The role of AI in optimizing CMR image quality: A scoping review.
Authors
Affiliations (3)
Affiliations (3)
- Alliance Medical- City St George's, University of London, Northampton Square, London EC1V 0HB, United Kingdom. Electronic address: [email protected].
- City St George's, University of London - Everything MRI London, UK; City St George's, University of London, UK.

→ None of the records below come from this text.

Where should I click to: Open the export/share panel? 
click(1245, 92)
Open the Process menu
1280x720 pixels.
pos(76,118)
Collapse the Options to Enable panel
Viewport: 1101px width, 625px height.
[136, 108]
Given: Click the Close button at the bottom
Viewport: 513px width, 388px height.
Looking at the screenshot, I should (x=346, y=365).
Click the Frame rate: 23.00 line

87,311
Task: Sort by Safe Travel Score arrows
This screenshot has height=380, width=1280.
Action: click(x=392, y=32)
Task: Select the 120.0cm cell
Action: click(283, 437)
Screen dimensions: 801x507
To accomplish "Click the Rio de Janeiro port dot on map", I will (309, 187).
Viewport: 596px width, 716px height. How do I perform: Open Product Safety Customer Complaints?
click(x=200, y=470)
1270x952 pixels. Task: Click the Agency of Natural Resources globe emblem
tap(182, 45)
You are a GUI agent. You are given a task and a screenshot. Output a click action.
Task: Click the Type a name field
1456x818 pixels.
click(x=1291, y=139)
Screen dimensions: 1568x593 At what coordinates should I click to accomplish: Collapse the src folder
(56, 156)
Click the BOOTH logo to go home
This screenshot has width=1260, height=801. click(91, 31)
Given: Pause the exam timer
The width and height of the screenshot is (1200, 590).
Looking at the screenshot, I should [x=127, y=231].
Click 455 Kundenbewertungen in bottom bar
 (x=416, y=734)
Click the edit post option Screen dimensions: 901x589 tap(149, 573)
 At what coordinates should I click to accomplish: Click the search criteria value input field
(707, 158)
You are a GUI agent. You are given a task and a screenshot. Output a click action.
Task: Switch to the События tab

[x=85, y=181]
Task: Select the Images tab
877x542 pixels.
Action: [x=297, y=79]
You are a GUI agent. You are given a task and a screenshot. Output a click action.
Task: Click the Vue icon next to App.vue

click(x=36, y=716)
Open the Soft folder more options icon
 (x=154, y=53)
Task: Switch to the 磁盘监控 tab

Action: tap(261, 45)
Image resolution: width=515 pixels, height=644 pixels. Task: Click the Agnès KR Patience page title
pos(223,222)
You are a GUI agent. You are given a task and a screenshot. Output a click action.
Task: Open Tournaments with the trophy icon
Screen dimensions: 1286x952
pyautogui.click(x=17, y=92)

- City St George's, University of London, UK.
Abstract
Cardiovascular magnetic resonance (CMR) imaging is a powerful tool for assessing cardiac anatomy and function but remains limited by average image quality due to artefacts and long acquisition times, and complex and often too long breath-holds. Deep learning methods have recently been applied and show potential to shorten scan times by 70-80 % while improving image quality, enhancing clinical efficiency. The aim of this study is to summarise the different AI-enabled methods for improving CMR image quality, including scanning time, as a key determinant for artefact reduction. A scoping review was conducted according to PRISMA guidelines. The articles were screened and reviewed by two researchers. A qualitative thematic synthesis was conducted and a CASP-mediated risk of bias assessment was performed. The eligible articles were thirty-one. These articles were thematically categorised in four subgroups, based on emerging themes: scan acceleration, artefact detection, artefact reduction, image reconstruction. A table with significant results for each theme has been presented and results were discussed qualitatively. AI demonstrated consistent improvements across the four subgroups. For scan acceleration, deep learning achieved approximately a 70-80 % reduction in scan duration maintaining or even improving image quality. For artefact detection, convolutional neural networks achieved on average a 90 % accuracy in detecting artefacts, across multiple metrics, indicating reliable artefact identification and strong agreement with human experts. AI models effectively reduce artefacts and enhance image quality, achieving consistently better reconstruction accuracy, sharper edges, and faster processing compared to conventional methods. Finally, for image reconstruction, generative adversarial networks enhanced structural similarity by approximately 56 % (SSIM 0.591 → 0.925). Together, these results illustrate the potential of AI to optimise CMR image quality. AI can be an effective tool in addressing many of the CMR imaging challenges and thus improving image quality.